You have your company formed and you are ready to raise the money.  So how much is that new company worth?  This is about as easy to answer as how many angels can dance on the head of a pin.  There are many, many factors that go into this.  But the ultimate answer is that your company is worth, what you can get someone to pay you for it.  Below are the five top factors that will influence the valuation of your company.

  1. 1. You- How much experience do you have?
  2. 2. Your team- How much experience does your team have?
  3. 3. Your idea- Does it really meet a market need?
  4. 4. Market potential- What is the size of the market and how much of the market can you capture?
  5. 5. How much money and how much time do you need to get to cash flow positive?

Some of the factors that an investor will look at include whether or not you have started a business before.  If this is your first time, then there will be a discount factored into that.  If you have had a business that had moderate success or even failed, you will get a bump in value for that experience.  If you have had a successful exit, then you will get a much higher valuation.  Some of the other factors include: what the market potential is; whether there is IP (intellectual property) with the company and at what stage the IP is;  whether you have a prototype, or need to build one;  and whether you have sales.  If you have existing sales then this could put you way ahead of the game. 

Some of the other issues include how much money you are seeking and how much money you anticipate it will take to fully commercialize the product.  If it can be commercialized for thousands of dollars as opposed to millions of dollars, this will have an impact.  The size of the potential market is also a major consideration for what your value will be. 

The amount of money you raise is going to determine how much of the company you are going to have to give up.  If you need to raise $2 million to get started, and the investors only value your company at a $1 million pre-money valuation, then you will be giving up control of the company to get your $2 million (click here to learn more about pre-money, versus post-money valuations).  This is a major issue between the "idea guy" and the investor.  The investor is always worried that the idea guy is crazy (and he/she often is).  The Idea Guy is worried that the Investor will take the company in a direction that will destroy their vision (and he/she often will).  So there is a tight balance between the give and take between the investor and the inventor. 

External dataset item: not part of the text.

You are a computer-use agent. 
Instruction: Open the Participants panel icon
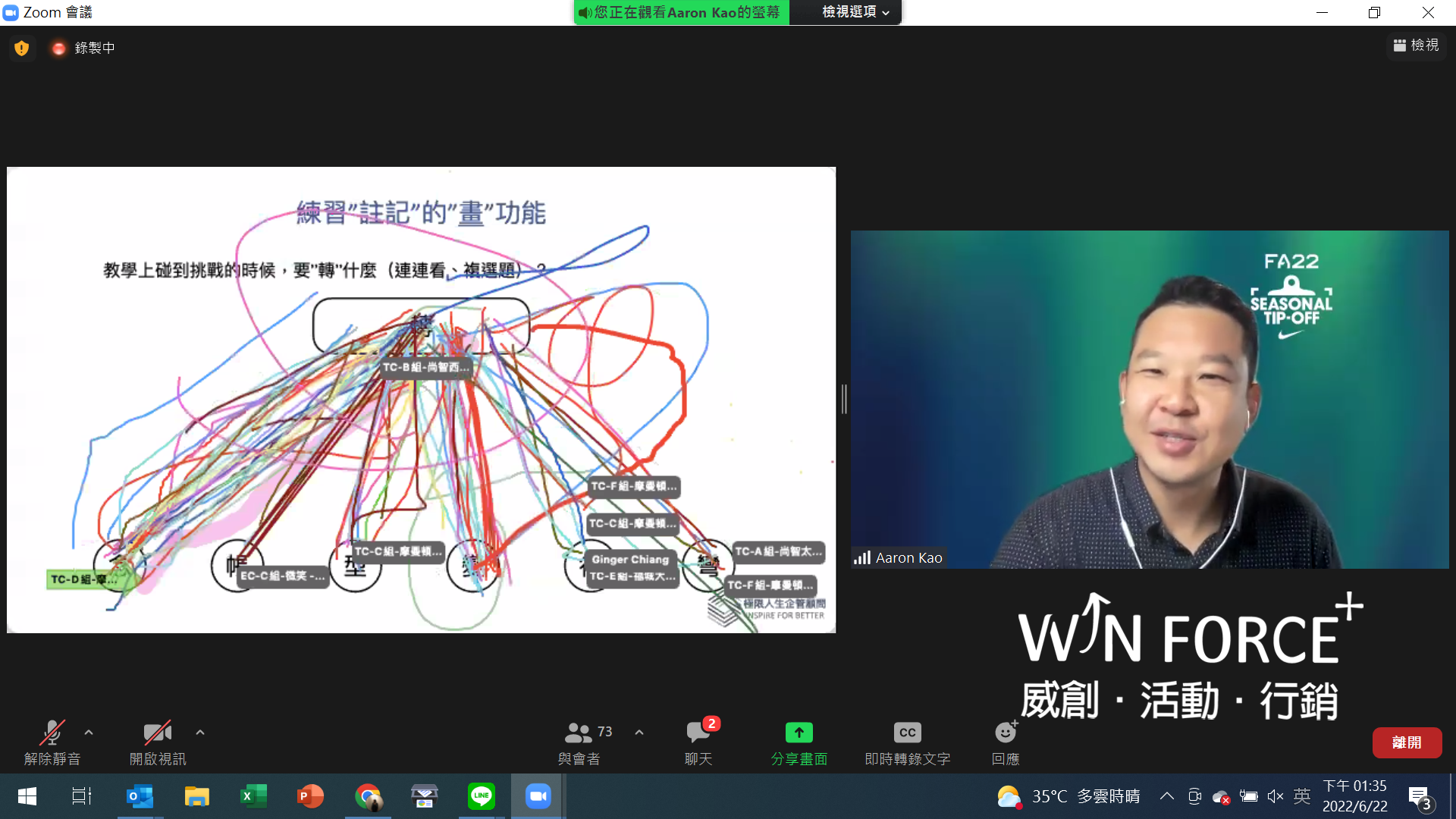click(579, 733)
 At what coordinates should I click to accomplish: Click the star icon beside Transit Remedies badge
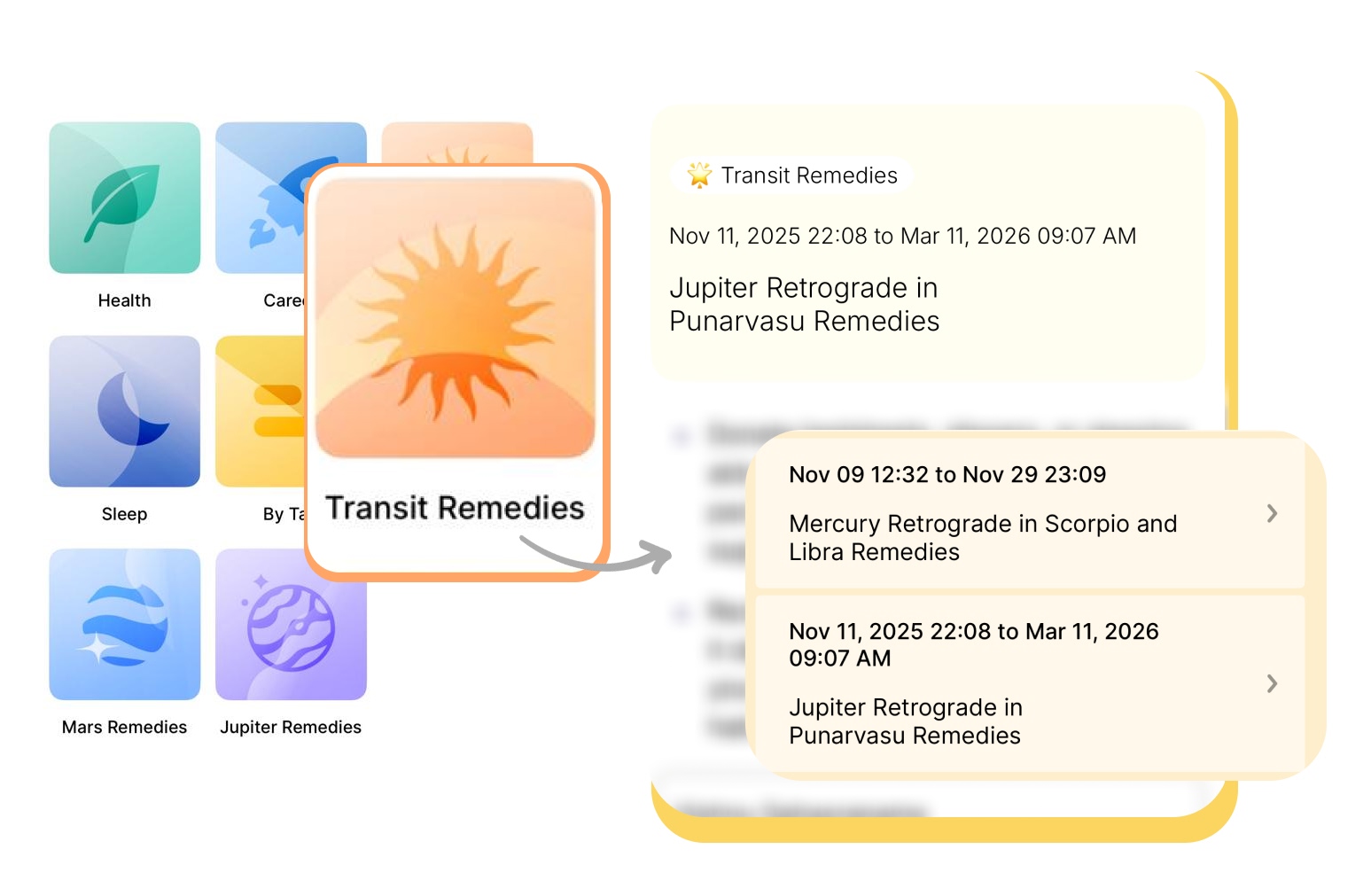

I often suggest that you look at raising the smallest amount of money you can.  You set realistic goals for this money, you accomplish these goals and now you have increased the value of your company.  It is likely you will have to raise more money, but if you have set the proper expectations with your investors and met or exceeded those expectations, you are likely going to be able to raise more money. 

If you have a really good idea and have not started a company before, you can probably get a pre-money valuation of between $250,000 and $1 million.  If you have some experience and have started a company before, you can probably get between a $2 million and $4 million pre-money valuation.  Keep in mind that these numbers are highly subjective and it comes down to the expectations of what the investor wants. 

Finally, remember that your company is worth what someone will pay you.  Also remember that if you get someone to pay too much early on, it can bite you down the road.  So, although you may be able to convince uncle Joe that your idea is worth a billion dollars, if you need to bring in investors down the road, and they see that uncle Joe owns one tenth of one percent of your company, and he put in a million dollars…your investors are going to wonder about you.  So always be sure to look for a win-win valuation, whether you are dealing with professional venture capital investors or if you are dealing with uncle Joe.  I will discuss some methods to deal with arguments over early valuations in a future post.